R. Es un asunto espinoso. Me interesa el concepto de forma ficcional que formuló Henry James en 1890 recogiendo la idea de Flaubert según la cual la ficción es una forma que el escritor erige frente a la infinitud de lo real. Las cuestiones humanas no se detienen en ningún lugar, se siguen extendiendo de manera indefinida, y el dilema del artista es cómo dibujar un círculo capaz de acotar esas conexiones en expansión constante. La realidad es infinita y lo que el artista tiene a su disposición es un objeto de gran belleza que es la forma de la ficción. Dentro del círculo que el escritor traza en torno al magma de lo real elige lo que quiere cargar de significado, todo el esquema de las pasiones humanas, representándolas de una manera que no se dan con facilidad en la vida real, provocando así un placer que sólo es capaz de proporcionar la ficción.
P. ¿Quiénes le influyeron más cuando empezó a ejercer de crítico?
R. George Orwell y Virginia Woolf. Sus ensayos están marcados por una pureza y autenticidad que se deriva de que ninguno de los dos fue a la universidad. Además, para los dos la escritura era algo vital a un nivel primario: era su manera de ganarse la vida. Con el tiempo me volví más académico y acabé interesándome por críticos como Roland Barthes o Theodor Adorno.

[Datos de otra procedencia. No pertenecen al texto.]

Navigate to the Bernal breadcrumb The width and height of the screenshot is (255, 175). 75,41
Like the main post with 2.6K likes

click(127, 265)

P. Se le acusa de ser refractario a las innovaciones formales, como dejó claro en un artículo en el que, arremetiendo contra Zadie Smith y otros escritores, acuñó el célebre marbete de “realismo histérico”.

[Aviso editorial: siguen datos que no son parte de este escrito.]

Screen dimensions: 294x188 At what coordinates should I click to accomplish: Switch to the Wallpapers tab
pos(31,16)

R. Lo que decía en aquel ensayo en el que también hablaba de DeLillo, Pynchon, Salman Rushdie y David Foster Wallace, es que creo ver una crisis en la ficción contemporánea que sigue sin resolverse. Me interesa una cierta confluencia que podría denominarse “gramática de la inspección de lo real”. Todos esos autores buscaban reventar la gramática del realismo desde dentro. Se sentían incómodos usando sus fórmulas, pero en lugar de modificar sus mecanismos lo que hicieron fue recurrir a un exceso de exuberancia cómica, una exacerbación de la locura que hay en la realidad que los rodeaba. Me interesa la literatura como juego, la exploración de los recursos cómicos. Cervantes, el Sterne de Tristram Shandy, Diderot, lo hacen de manera magnífica, pero autores como Wallace sitúan el recurso a las digresiones en otra dimensión. Una cuestión que hace mucho tiempo que me preocupa es la diferencia entre la comedia de la cultura y la comedia del personaje. En mi opinión, hablando en general, a los novelistas norteamericanos y Wallace es un ejemplo, se les da muy bien la comedia cultural. Miran a su alrededor y la sociedad norteamericana es algo enloquecido, posmoderno y salvaje, y sacan mucho partido criticándola, satirizándola, usando nombres comerciales, jergas y lenguajes híbridos. Pero la comedia de personaje es algo mucho más profundo, y ésa es la lección inolvidable de Cervantes. Lo que me interesa es la profunda comedia del yo. Para mí ésa es la verdadera tradición cómica, patente también en autores como Chéjov. La literatura es lo más cercano a la vida y su interés en la manera artística de realizarla es ver cómo los humanos se leen mutuamente a un nivel muy profundo.